■ Exercise aim
Look through the lines below and extract any with the word "agent".

Stored data entries
◇ ◇ ◇ ◇ ◇
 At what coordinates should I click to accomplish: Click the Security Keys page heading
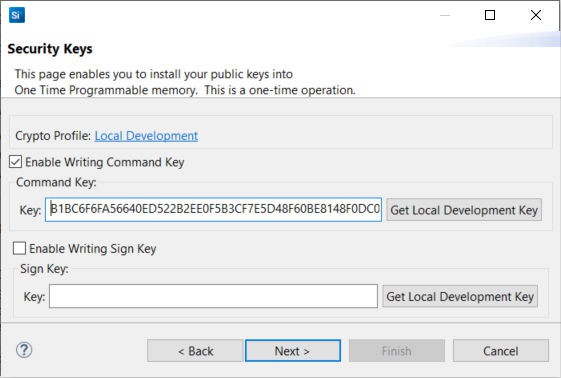pyautogui.click(x=50, y=49)
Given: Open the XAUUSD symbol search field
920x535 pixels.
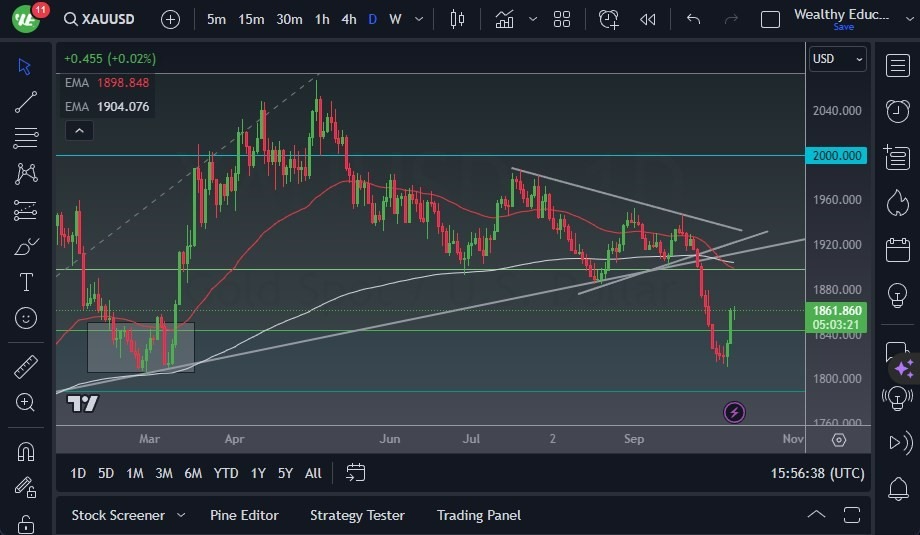Looking at the screenshot, I should pyautogui.click(x=99, y=19).
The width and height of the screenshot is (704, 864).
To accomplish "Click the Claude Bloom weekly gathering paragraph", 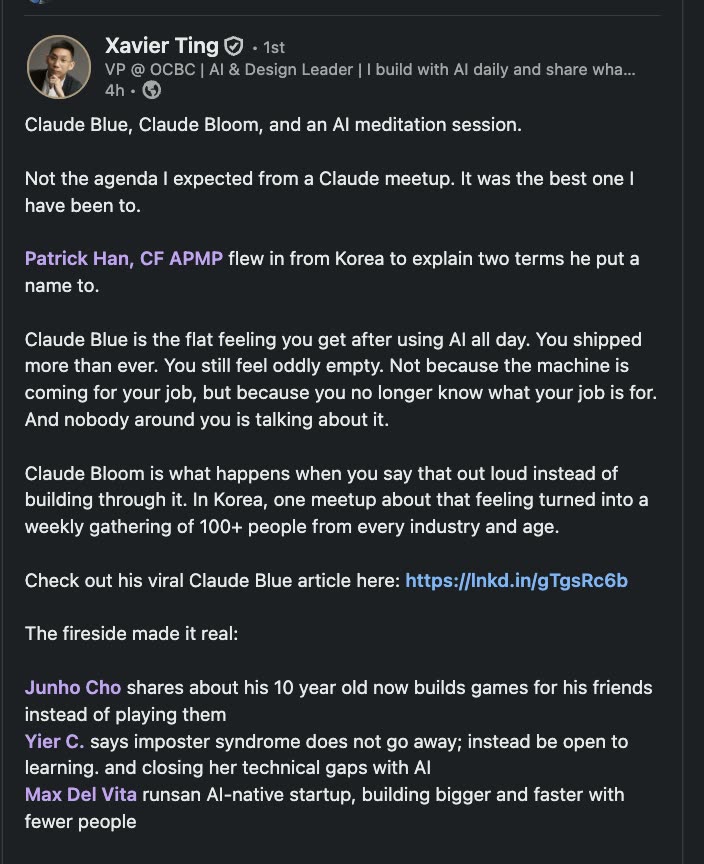I will (337, 500).
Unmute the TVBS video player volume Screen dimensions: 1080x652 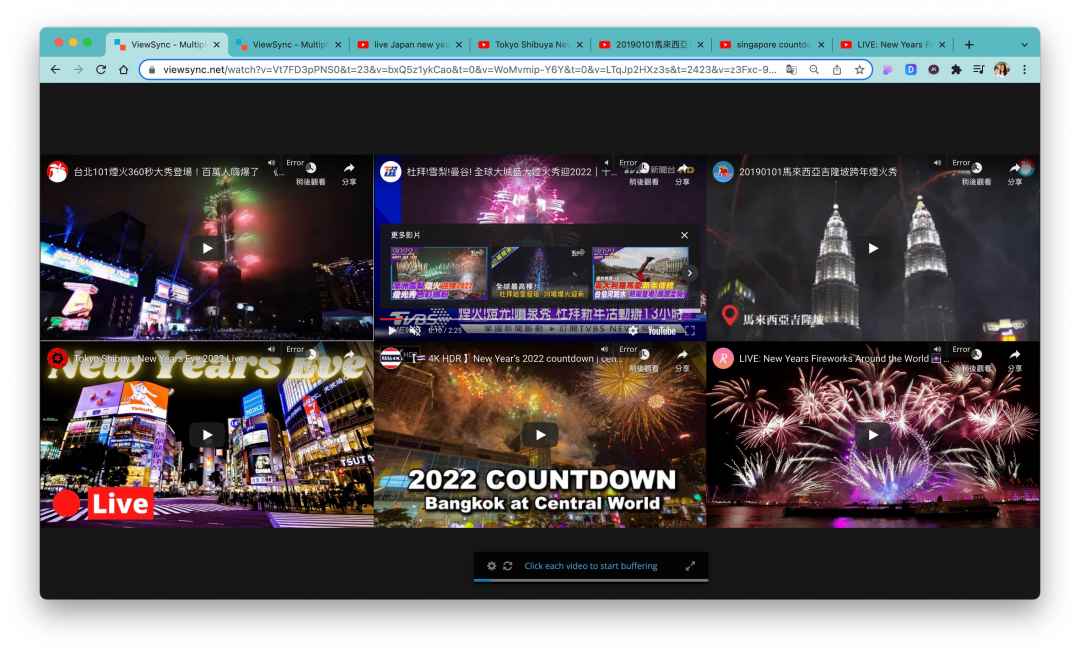(415, 331)
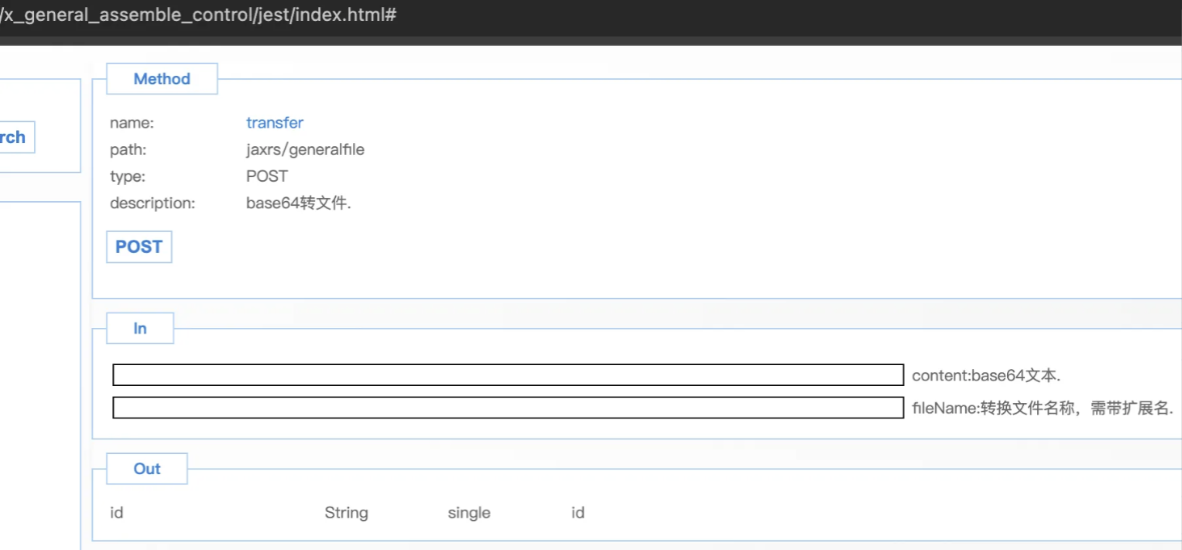Click the "fileName:转换文件名称" field label
1182x550 pixels.
tap(1042, 408)
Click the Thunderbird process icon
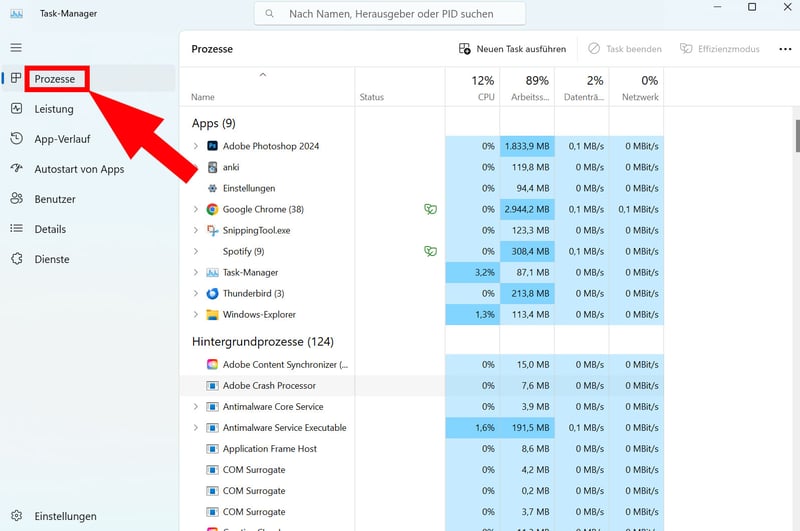 [x=212, y=293]
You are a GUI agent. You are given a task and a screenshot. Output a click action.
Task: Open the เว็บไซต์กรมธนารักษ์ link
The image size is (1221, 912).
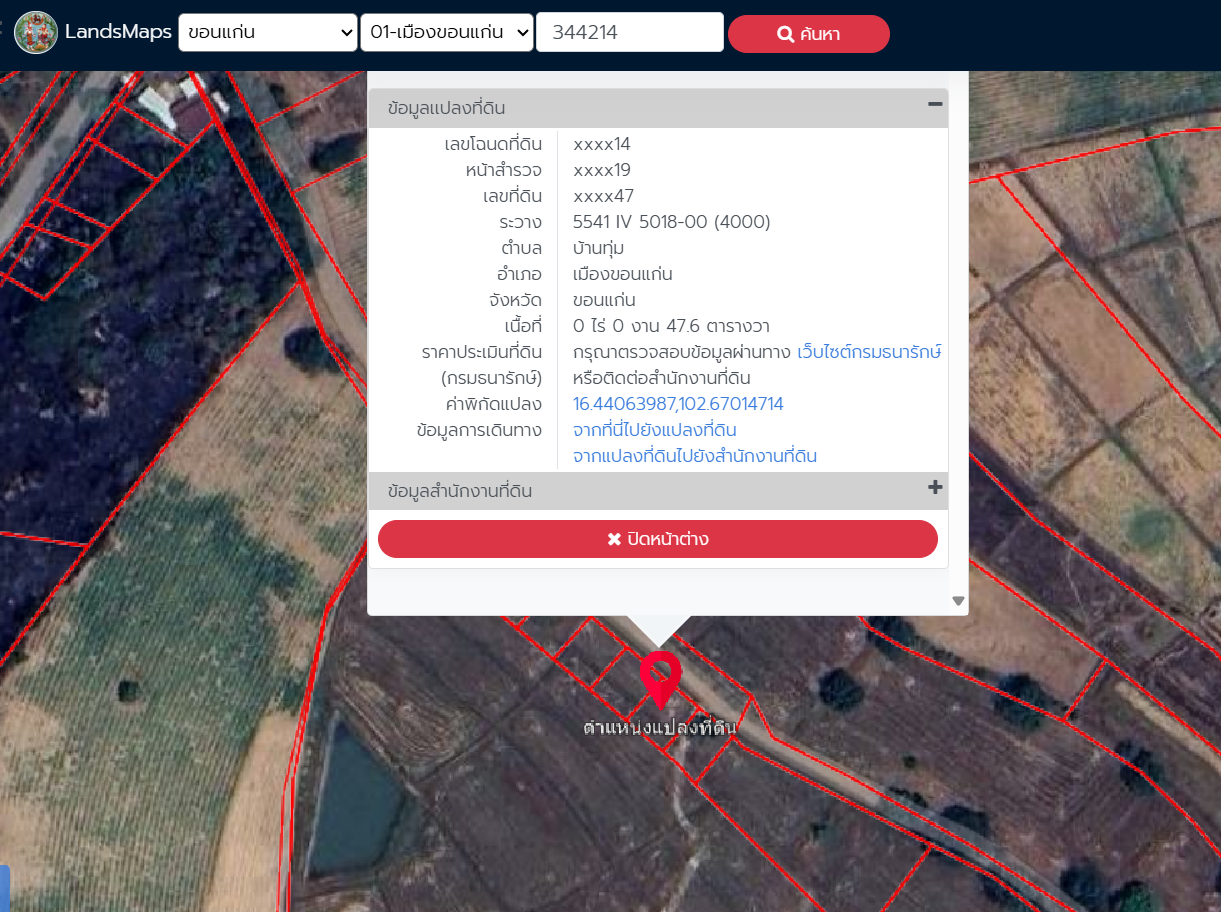click(868, 352)
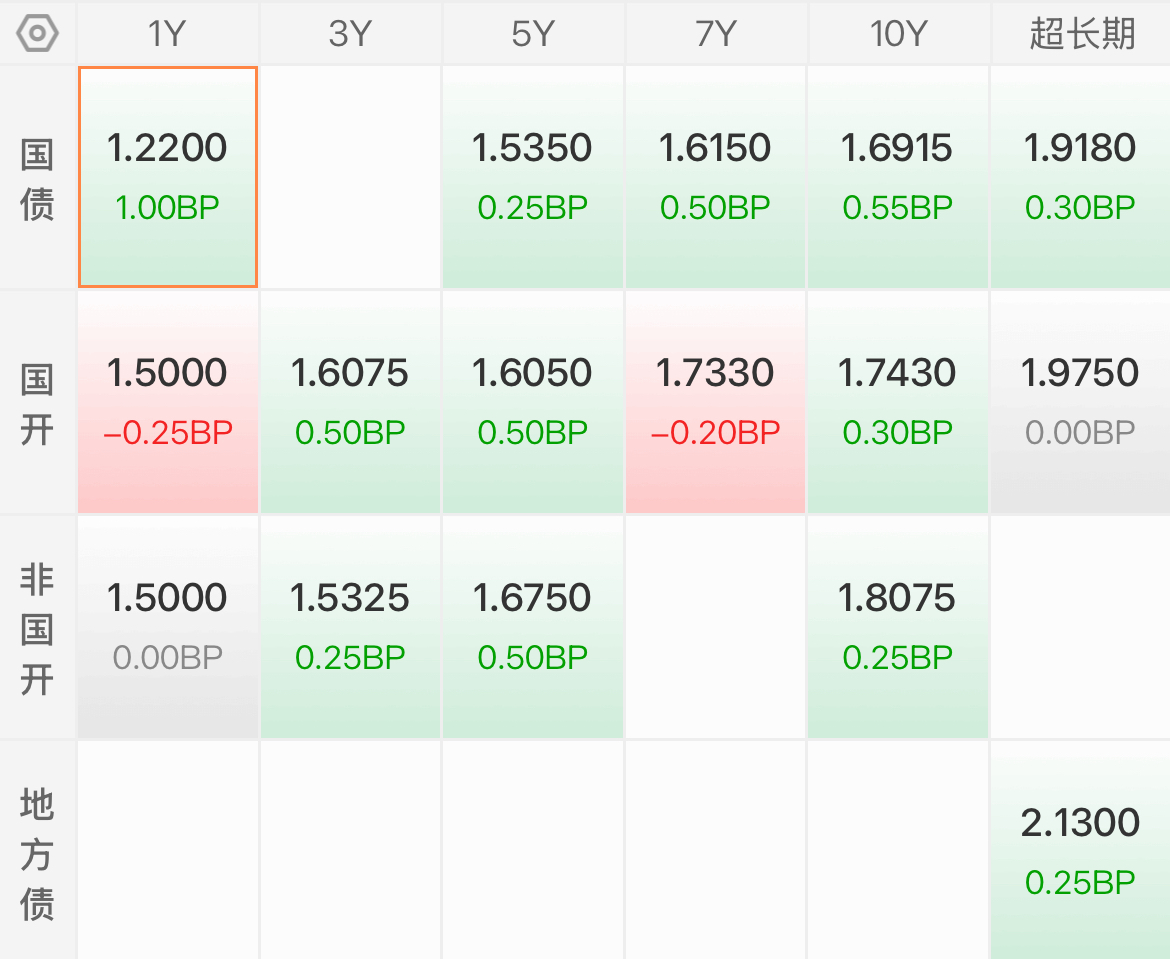Click the red 国开 7Y cell 1.7330
This screenshot has height=959, width=1170.
pos(715,403)
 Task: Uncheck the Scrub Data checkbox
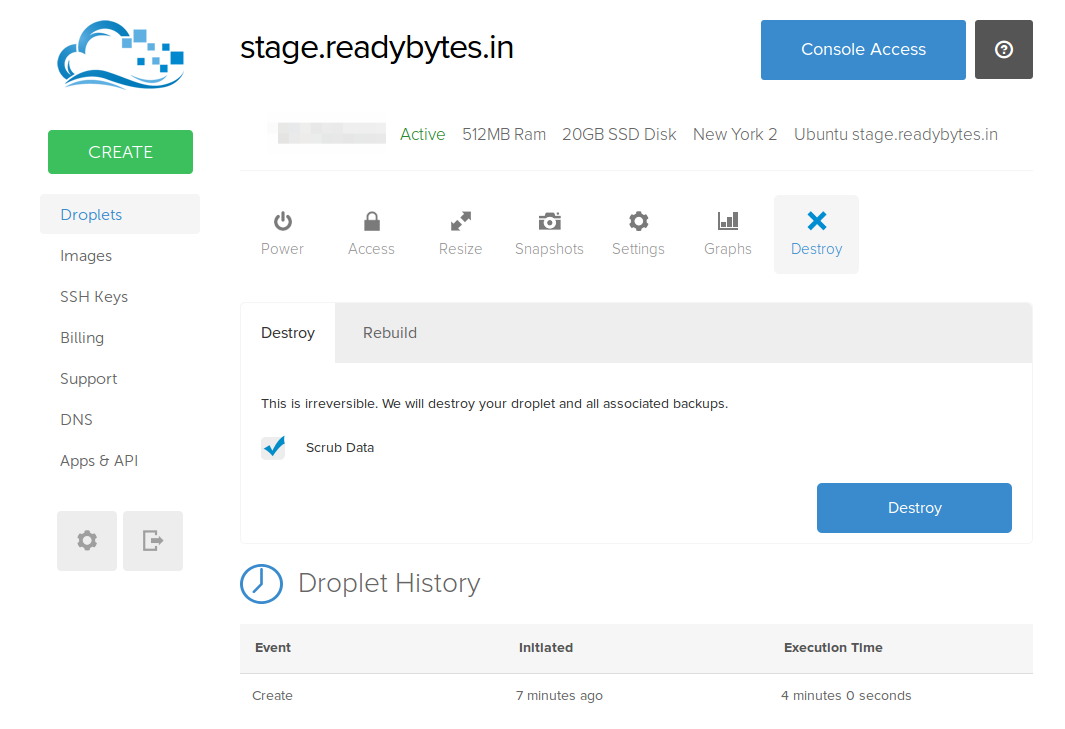tap(273, 447)
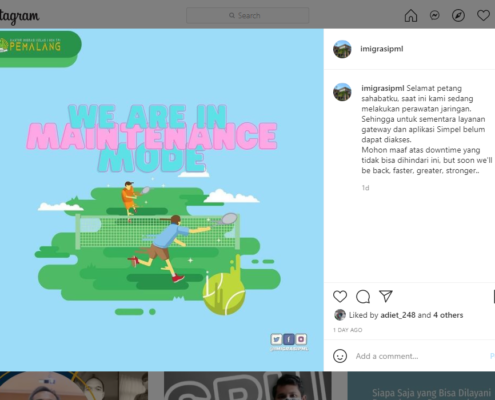Focus the Add a comment field
The width and height of the screenshot is (495, 400).
387,356
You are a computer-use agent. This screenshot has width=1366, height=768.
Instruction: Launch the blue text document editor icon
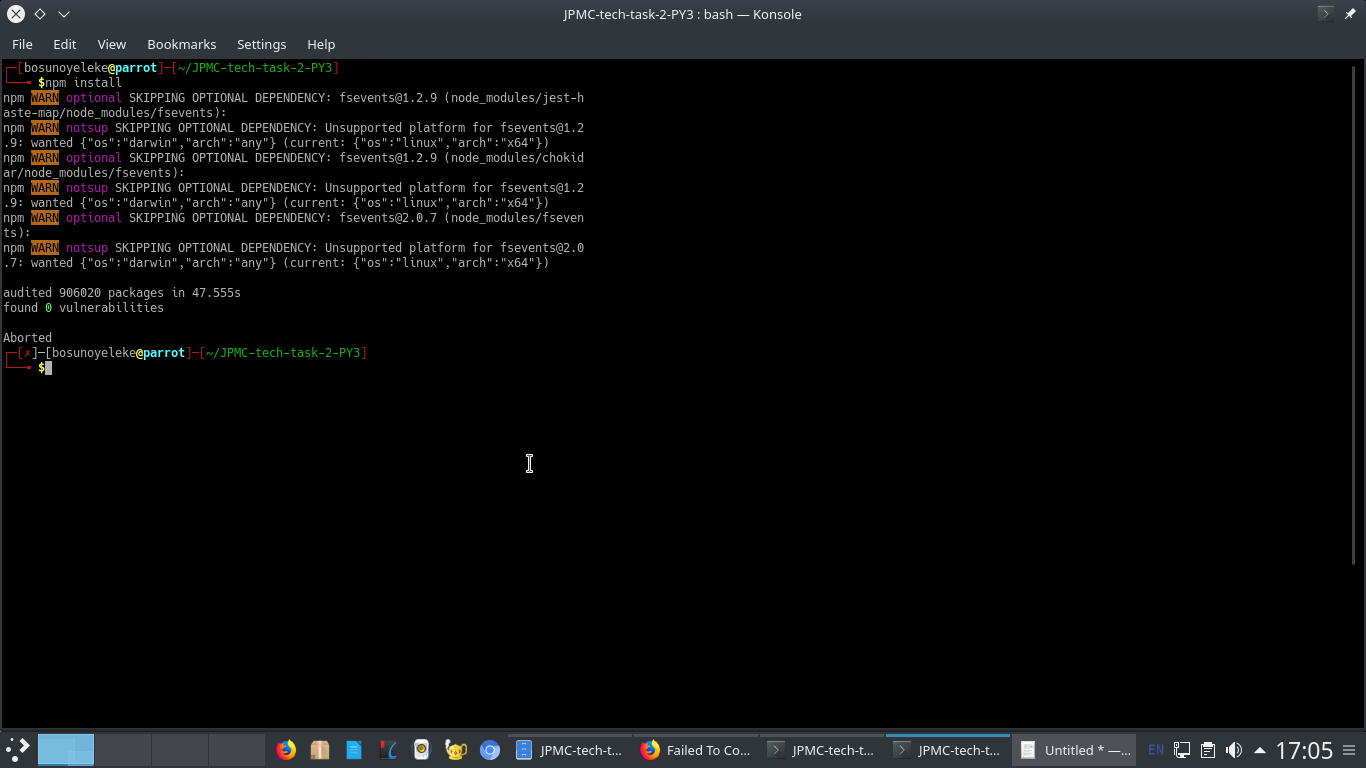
◇ ◇ ◇ ◇ ◇
■ Your response
You are a GUI agent. You are given a task and a screenshot. Output a click action.
You are a computer-use agent. This screenshot has width=1366, height=768.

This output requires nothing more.